Multivariate analysis of protolytic and tautomeric equilibria of Erythrosine B and its ester derivatives in ionic and non-ionic micelles

Abstract

Erythrosine B (ERY) is a xanthene dye that has been widely used in recent years as a photoactive drug for Photodynamic Therapy. However, application of ERY and its derivatives as photosensitizer drugs depend not only on their singlet oxygen quantum yield, but also on their hydrophobicity, and photoactive protolytic and tautomeric species. In this work, the objective was to evaluate the acid-base equilibria of ERY and its derivatives: erythrosine methyl ester (ERYMET); erythrosine butyl ester (ERYBUT) and erythrosine decyl ester (ERYDEC), in biomimetic media (micelles of SDS and CTAB) as well as in some drug delivery systems of triblock copolymer Poloxamer (P-123 and F-127). All protolytic chemical equilibria were studied by employing chemometric multivariate analysis based on the Imbrie's Q-Mode Factor Analysis and k-Matrix methods. Tautomeric equilibria were evaluated taking into account of possible chemical structures and electronic spectroscopic approximations. Results from ester derivatives presenting only one protolytic equilibrium (at the phenolate group) and two possible tautomers, allow us to determine that protolytic equilibria follow the sequence pKaCOOH < pKaOH in SDS media for ERY by structure comparison. On the other hand, CTAB and polaxamers inverted the acidity of ERY protolytic groups (pKaOH < pKaCOOH) due to changes in the tautomeric equilibrium due to a lactone formation for the dyes neutral protolytic species inside the micelles. Chemometric approaches provided detailed analyses of protolytic/tautomeric equilibria of ERY. Through this, we achieved a deeper understanding of how ERY and its derivatives are affected by microenvironments in biomimetic and drug delivery systems.

--------------------

* _WHAT TO DO_
(1) According to the abstract on Erythrosine B equilibria, why do CTAB and the poloxamers invert the acidity of the protolytic groups of ERY? Answer in one to three sentences.
(2) Answer these questions from the abstract on Erythrosine B equilibria:
(a) What are the three ester derivatives of ERY that were studied?
(b) Which two surfactants provided the micelles used as biomimetic media?
(c) Which two chemometric methods were the multivariate analysis based on?

* _DATA PROVIDED_
--------------------

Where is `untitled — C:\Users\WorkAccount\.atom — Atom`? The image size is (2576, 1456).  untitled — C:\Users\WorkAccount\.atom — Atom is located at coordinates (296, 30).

--------------------

* _RESPONSES TO THE EXERCISE_
(1) In CTAB and the poloxamers, the tautomeric equilibrium shifts because the neutral protolytic species of the dyes forms a lactone inside the micelles. This change inverts the acidity order to pKaOH < pKaCOOH, the reverse of the sequence found in SDS.

(2)
(a) Erythrosine methyl ester (ERYMET), erythrosine butyl ester (ERYBUT) and erythrosine decyl ester (ERYDEC).
(b) SDS and CTAB.
(c) Imbrie's Q-Mode Factor Analysis and the k-Matrix method.